## Selected excerpt:
* Begin *

Forum Academy Marketplace Showcase Pricing Features

How can I store this data correctly from a JSON API response?

I’ve currently got a transcription service setup to transcribe video files and a GET request setup on a RG to display the transcript when it’s complete/ready.

However, I’m realizing that I need instead of doing it this way with an API call, I need to store it in the Bubble database. Why? Because users will need to be able to edit the text if the transcription is incorrect - which happens.

Question: How do I structure my database to store this information? I’ve included a sample JSON response below which gives you an idea of the data needed and hierarchy (with the “words” array being one of the most vital parts). It HAS to be done in a way where I can display words one-by-one as I’m currently doing. I’d GREATLY appreciate any ideas :slight_smile:

One db entry per word sounds like a lot of db entries. Maybe not depending on number of vids, length, words spoken, etc ?

Depending on what you want to do, it is possible you may run into compute problems to simply create all the db entries (one per word) for your videos, let alone dealing with them (searching, loading and stringing them together in your interface). Just food for thought.

IMO, I’d first investigate if creating that many entries is feasible and what it does for your performance.

To save a bit on DB compute, I’d look a ways to store the returned json (one sentence + the array of ‘words’ inside it) from your api directly in the db as text and then read and write on the JSON data using a plugin (jsonator, or with custom Js using toolbox).

* End *

## Directives:
**a.** Translate this sentence from the forum thread into Spanish: "One db entry per word sounds like a lot of db entries."
**b.** Reproduce the passage of the forum thread that starts with the words "I’ve currently got" and finishes with "- which happens.".

## Raw data:
* Begin *

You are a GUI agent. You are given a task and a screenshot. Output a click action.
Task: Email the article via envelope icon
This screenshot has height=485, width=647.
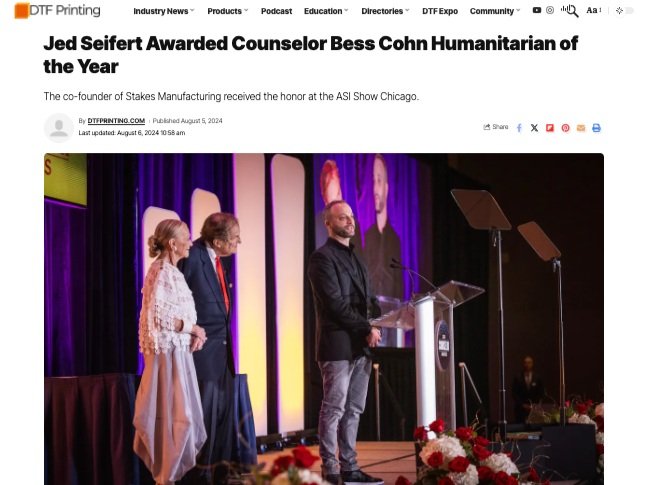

* End *

## Exercise responses:
**a.** Una entrada de base de datos por palabra parece que son muchas entradas de base de datos.

**b.**
I’ve currently got a transcription service setup to transcribe video files and a GET request setup on a RG to display the transcript when it’s complete/ready.

However, I’m realizing that I need instead of doing it this way with an API call, I need to store it in the Bubble database. Why? Because users will need to be able to edit the text if the transcription is incorrect - which happens.